[Haskell-cafe] Hugs/nhc getting progressively slower

Neil Mitchell ndmitchell at gmail.com
Wed May 2 06:48:16 EDT 2007


Hi

> > Could we have a collective thought, and decide whether we wish to
> > either kill off all compilers that don't start with a G, or could
> > people at least do minimal benchmarking on Hugs? I'm not quite sure
> > what the solution is, but it probably needs some discussion.
>
> I don't think doing minimal benchmarking on hugs will help at all unless
> we are prepared to act on it and I'm pretty sure anything we do to
> improve hugs performance will be detrimental to the GHC performance.

#ifdef? Malcolm has a ByteString implementation that runs much faster
under nhc, and I suspect would also run faster under Hugs. Why not
have a big #ifdef around the difference?

> With hugs/yhc/nhc I assume the optimisation technique is simply to
> minimise the number of primitive reduction steps. This is really totally
> different. I don't see any obvious way of reconciling the two in a
> single implementation of an interface. Having totally different
> implementations of an interface for different Haskell systems is an
> option though it has obvious disadvantages.

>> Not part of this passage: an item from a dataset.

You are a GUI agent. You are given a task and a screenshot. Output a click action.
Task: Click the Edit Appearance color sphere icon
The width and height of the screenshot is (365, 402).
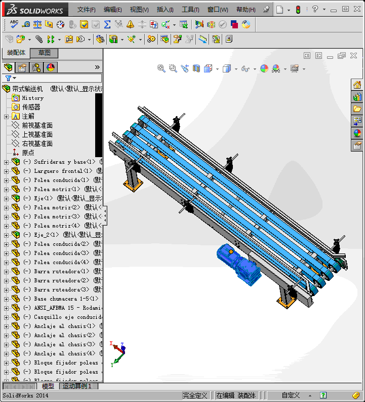point(264,68)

I can see that two implementations are undesirable, but at the moment
people have a choice: to write fast GHC and slow Hugs (ByteString), or
to write slow GHC and fast Hugs (String). If we could make ByteString
the "right answer" always, then I think its a much nicer choice. For
the particular case of ByteString, type ByteString=String means you
roughly import Data.List - not that much additional work or
maintenance.

> So I don't know what to do. We're not stopping out quest for high
> performance idiomatic code because it doesn't play nicely with
> interpreters.

Indeed, and you shouldn't! Your quest for nice idiomatic code has
saved countless programmers from low-level IO prodding, and for that
we salute you! However, if you could at least give a nod in the
direction of Hugs, even if you get to 50% slower than before, it keeps
Hugs at least useable with the new API's.